__Requirements__. Copy verbatim the portion of the data that opens with the line containing "You are a computer-use" and closes with the line containing "(x=341, y=310)", including both of those lines, and omit the pictures from your answer.
:: Data lines ::
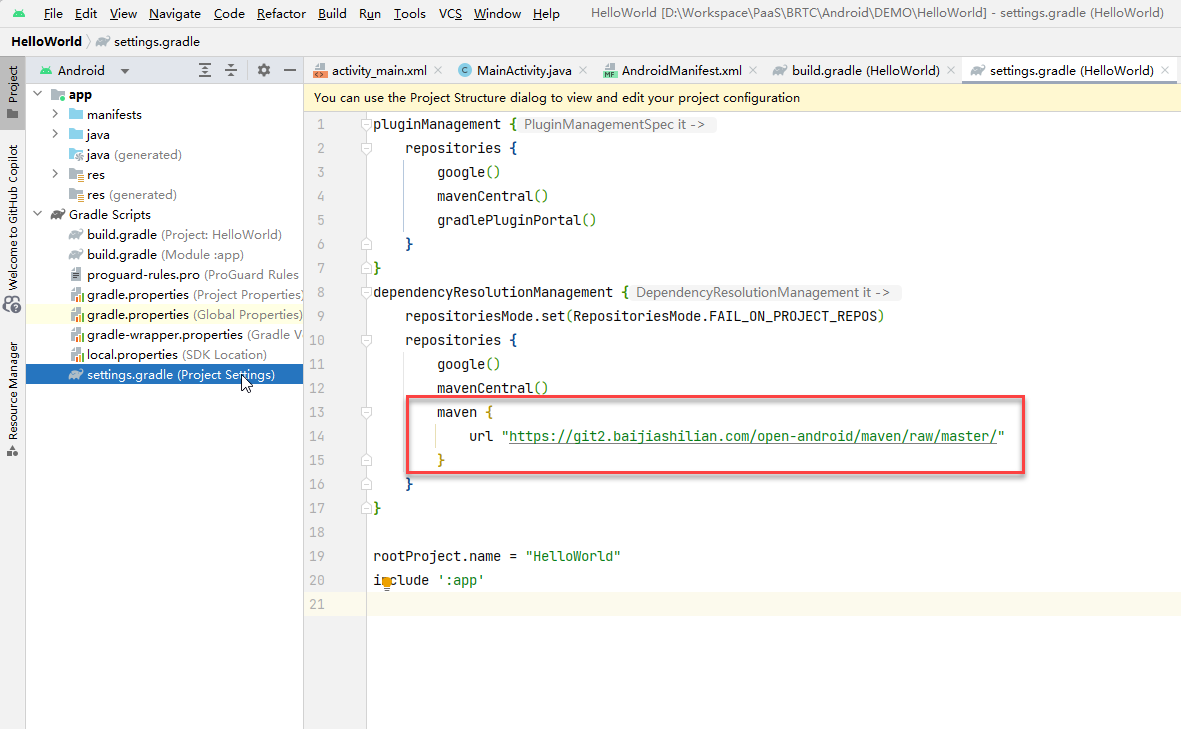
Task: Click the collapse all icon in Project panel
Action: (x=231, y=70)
:::
:: Data lines ::
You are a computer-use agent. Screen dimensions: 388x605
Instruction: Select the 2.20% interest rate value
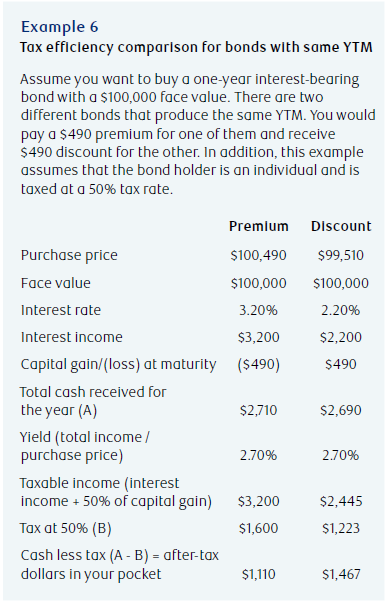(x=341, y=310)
:::
__Written solution__.
You are a computer-use agent. Screen dimensions: 388x605
Instruction: Select the 2.20% interest rate value
(x=341, y=310)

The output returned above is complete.